Metin |
++++++++++++++++++++

Türkiye Büyük Millet Meclisi Başkanlığına

Görüşülmekte olan 387 sıra sayılı "Türk Silahlı Kuvvetleri Personel Kanunu ile Bazı Kanunlarda Değişiklik Yapılmasına Dair Kanun Tasarısı"nın 12’nci maddesi ile 5442 sayılı İl İdaresi Kanunu’nun 11’inci maddesine eklenen (j) fıkrasının (5)’inci, (6)’ncı ve (7)’nci bentlerinin madde metninden çıkarılmasını arz ve teklif ederiz.

 

         İlhan Cihaner                                Ali Şeker                               Nurettin Demir

             İstanbul                                    İstanbul                                      Muğla

           Özgür Özel                               Haydar Akar                      Mustafa Sezgin Tanrıkulu

              Manisa                                      Kocaeli                                     İstanbul

                                                         Şenal Sarıhan

                                                             Ankara

BAŞKAN – Şimdi maddeye en aykırı önergeyi okutup işleme alacağım.

++++++++++++++++++++

Görev A |
Şu üç ifadenin metne uyup uymadığını belirtin; her biri için "evet" ya da "hayır" yazın ve karar veren kelimeleri metinden aynen alıntılayın: (i) Önerge, (j) fıkrasının (5), (6) ve (7) numaralı bentlerinin madde metninden çıkarılmasını istemektedir. (ii) (j) fıkrası, İl İdaresi Kanunu'nun 12'nci maddesine eklenmektedir. (iii) Başkan, önergeyi geri çekeceğini bildirmektedir.
Görev B |
Metinde önergenin altında adı geçen kişilerin tamamını sıralayın.
Görev C |
Metne göre önergede hangi bentlerin çıkarılması istenmektedir ve bu bentler hangi tasarının hangi maddesiyle hangi kanuna eklenmiştir? Bir ile üç cümle arasında açıklayın.
Aşağıdaki satırlar başka bir kaynaktan alınmıştır.

Verilen malzeme |
++++++++++++++++++++

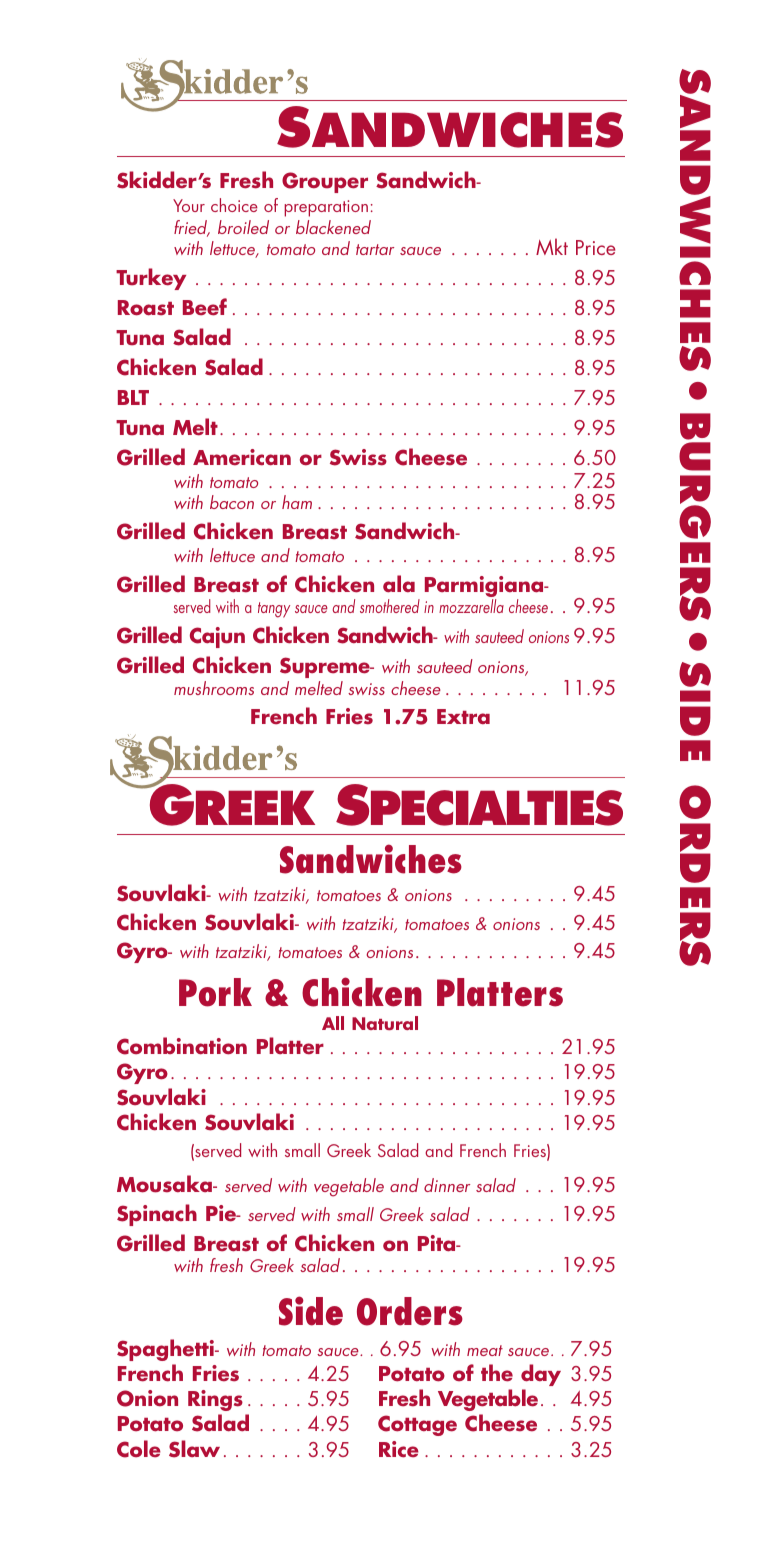  What do you see at coordinates (217, 637) in the document?
I see `Cajun` at bounding box center [217, 637].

++++++++++++++++++++

Beklenen yanıt A |
(i) Evet: "(j) fıkrasının (5)’inci, (6)’ncı ve (7)’nci bentlerinin madde metninden çıkarılmasını"
(ii) Hayır: "5442 sayılı İl İdaresi Kanunu’nun 11’inci maddesine eklenen (j) fıkrasının"
(iii) Hayır: "Şimdi maddeye en aykırı önergeyi okutup işleme alacağım."

Beklenen yanıt B |
İlhan Cihaner, Ali Şeker, Nurettin Demir, Özgür Özel, Haydar Akar, Mustafa Sezgin Tanrıkulu, Şenal Sarıhan

Beklenen yanıt C |
Önergede (j) fıkrasının (5)’inci, (6)’ncı ve (7)’nci bentlerinin madde metninden çıkarılması istenmektedir. Bu fıkra, 387 sıra sayılı "Türk Silahlı Kuvvetleri Personel Kanunu ile Bazı Kanunlarda Değişiklik Yapılmasına Dair Kanun Tasarısı"nın 12’nci maddesiyle 5442 sayılı İl İdaresi Kanunu’nun 11’inci maddesine eklenmiştir.